• _What is asked_: Please extend the essay below on Greek gods and Orthodox Christianity, picking up right after its final sentence.

• _Document extract_:
>>>
From One Dehumanized God to Pantheism [on Reza Aslan]

I grew up in a mountain Greek village without thinking much about god or gods. My parents and siblings were Orthodox Christians not because of choice but because, like the overwhelming majority of Greeks, they inherited the Orthodox tradition.

I learned a few things about Christianity in school and, of course, in my church attendance. I paid close attention to the priest because I loved the Greek he used, something like an intermediary to classical Greek and the Greek I spoke. So listening to the priest I learned about the Jewish Bible and the god of the Christians, the Pantokrator – the ruler of everything. I learned about Jesus, the Jewish zealot who claimed to be walking on water, healing madmen, and, the most preposterous bragging of all, that he was the son of Yahweh, the Hebrew god the Orthodox Christians made into Pantokrator. The Jewish religious elite of Israel and the Romans ruling Israel could not stomach such nonsense so they crucified him.

In addition, as a curious teenager, I kept asking questions about this strange Jewish-Christian religion painted on the walls and icons of the village church. Why would Greeks worship a non-Greek god? And what about the several gods that made up Greek religion in antiquity? What happened to them? My mythology books said those guys were immortal.

Greeks worshipped the gods for millennia. Greek religion had no dogmas or priesthood. Homer described the gods so beautifully they were living beings in my mind.

But my questions remained unanswered in Greece.

My university studies in America threw some light on this perplexing problem. I studied Greek and Roman history and the answer was hidden in the fourth century.
<<<
• _Dataset extract_:
>>>
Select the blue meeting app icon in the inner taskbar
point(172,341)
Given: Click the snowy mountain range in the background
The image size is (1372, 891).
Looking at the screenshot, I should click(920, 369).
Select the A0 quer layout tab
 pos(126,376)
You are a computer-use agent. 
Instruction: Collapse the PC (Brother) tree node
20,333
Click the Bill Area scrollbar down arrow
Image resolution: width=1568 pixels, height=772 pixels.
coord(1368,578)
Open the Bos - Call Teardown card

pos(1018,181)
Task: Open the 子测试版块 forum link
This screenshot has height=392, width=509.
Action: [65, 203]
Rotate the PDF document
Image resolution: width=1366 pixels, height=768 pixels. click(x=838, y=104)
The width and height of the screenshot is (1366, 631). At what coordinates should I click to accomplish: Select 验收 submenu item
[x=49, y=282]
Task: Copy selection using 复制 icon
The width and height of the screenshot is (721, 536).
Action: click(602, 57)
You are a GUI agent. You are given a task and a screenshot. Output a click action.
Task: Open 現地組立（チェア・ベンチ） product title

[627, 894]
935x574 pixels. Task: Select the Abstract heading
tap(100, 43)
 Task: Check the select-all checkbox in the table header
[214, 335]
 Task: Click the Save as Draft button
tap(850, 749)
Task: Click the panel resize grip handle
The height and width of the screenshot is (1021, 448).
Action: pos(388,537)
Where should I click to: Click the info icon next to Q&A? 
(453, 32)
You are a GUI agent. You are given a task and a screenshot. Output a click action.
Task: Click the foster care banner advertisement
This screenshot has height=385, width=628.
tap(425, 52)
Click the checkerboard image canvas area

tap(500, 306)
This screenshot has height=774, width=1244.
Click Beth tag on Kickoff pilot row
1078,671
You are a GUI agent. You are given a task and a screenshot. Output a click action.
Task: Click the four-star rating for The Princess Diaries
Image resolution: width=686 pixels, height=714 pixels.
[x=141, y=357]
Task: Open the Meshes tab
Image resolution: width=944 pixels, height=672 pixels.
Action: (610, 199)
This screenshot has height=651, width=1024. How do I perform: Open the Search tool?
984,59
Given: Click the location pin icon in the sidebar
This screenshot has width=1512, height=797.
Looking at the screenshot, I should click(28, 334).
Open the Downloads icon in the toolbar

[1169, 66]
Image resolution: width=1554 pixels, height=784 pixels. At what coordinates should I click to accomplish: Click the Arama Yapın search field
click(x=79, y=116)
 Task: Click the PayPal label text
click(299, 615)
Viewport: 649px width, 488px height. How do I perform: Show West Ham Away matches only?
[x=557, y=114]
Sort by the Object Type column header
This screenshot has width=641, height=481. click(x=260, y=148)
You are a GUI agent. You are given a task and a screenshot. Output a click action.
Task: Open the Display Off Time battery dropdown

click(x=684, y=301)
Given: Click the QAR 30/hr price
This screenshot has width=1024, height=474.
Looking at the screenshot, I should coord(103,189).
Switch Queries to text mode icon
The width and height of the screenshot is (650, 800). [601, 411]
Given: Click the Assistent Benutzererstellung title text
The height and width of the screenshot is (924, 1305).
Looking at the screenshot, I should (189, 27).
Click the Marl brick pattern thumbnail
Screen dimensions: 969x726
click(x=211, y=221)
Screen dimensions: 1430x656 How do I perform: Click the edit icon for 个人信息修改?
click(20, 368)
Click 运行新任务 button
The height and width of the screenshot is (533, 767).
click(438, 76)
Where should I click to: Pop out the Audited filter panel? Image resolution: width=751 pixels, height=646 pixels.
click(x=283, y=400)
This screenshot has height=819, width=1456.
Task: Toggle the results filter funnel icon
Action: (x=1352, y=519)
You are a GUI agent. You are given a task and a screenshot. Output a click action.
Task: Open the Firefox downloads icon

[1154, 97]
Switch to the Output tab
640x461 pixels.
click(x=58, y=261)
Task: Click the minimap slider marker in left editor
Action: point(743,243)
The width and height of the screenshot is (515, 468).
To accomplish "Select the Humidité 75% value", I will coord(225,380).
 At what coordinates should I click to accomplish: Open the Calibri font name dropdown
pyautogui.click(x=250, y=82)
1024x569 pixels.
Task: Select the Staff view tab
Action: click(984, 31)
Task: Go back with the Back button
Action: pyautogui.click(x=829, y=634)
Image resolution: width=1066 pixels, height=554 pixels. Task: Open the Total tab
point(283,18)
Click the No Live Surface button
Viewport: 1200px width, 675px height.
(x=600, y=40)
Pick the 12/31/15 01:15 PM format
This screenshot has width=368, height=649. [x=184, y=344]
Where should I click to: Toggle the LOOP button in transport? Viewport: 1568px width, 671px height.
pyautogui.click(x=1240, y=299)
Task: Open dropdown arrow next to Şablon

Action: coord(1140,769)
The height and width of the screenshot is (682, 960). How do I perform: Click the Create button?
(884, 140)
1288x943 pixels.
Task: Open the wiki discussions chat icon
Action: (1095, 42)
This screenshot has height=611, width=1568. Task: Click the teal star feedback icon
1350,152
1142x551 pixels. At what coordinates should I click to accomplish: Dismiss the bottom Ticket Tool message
<<<
• _Result for this exercise_:
The Roman Emperor Constantine embraced Christianity and ordered the destruction of all other religions. That bloody policy wrecked Greece and its many-gods religion. That’s why icons in my village church glorified Constantine as a saint. That’s why Greeks have been Christians for more than a millennium. They had no choice. It was that or death.

These memories and history have shaped my views of the divine. Greek gods make up my theology. There’s no way I can prove these gods exist. But I have formidable allies who say they do. These include some of the greatest Greek thinkers of all time: Orpheus, Homer, Hesiod, Pythagoras, Parmenides, Aeschylus, Sophocles, Euripides, Plato, Xenophon, Aristotle and Plutarch.

The second century writer Arrian of Nicomedia (in Syria) captured the Greek sentiment about the gods when he said nothing turns out well for humans without the gods. Even science benefited from these gods being the natural world and the cosmos.

The great second century astronomer Ptolemy admitted investigating the stars brought him to the gods, drinking their nectar, and not knowing whether his feet stood on Earth or the heavens.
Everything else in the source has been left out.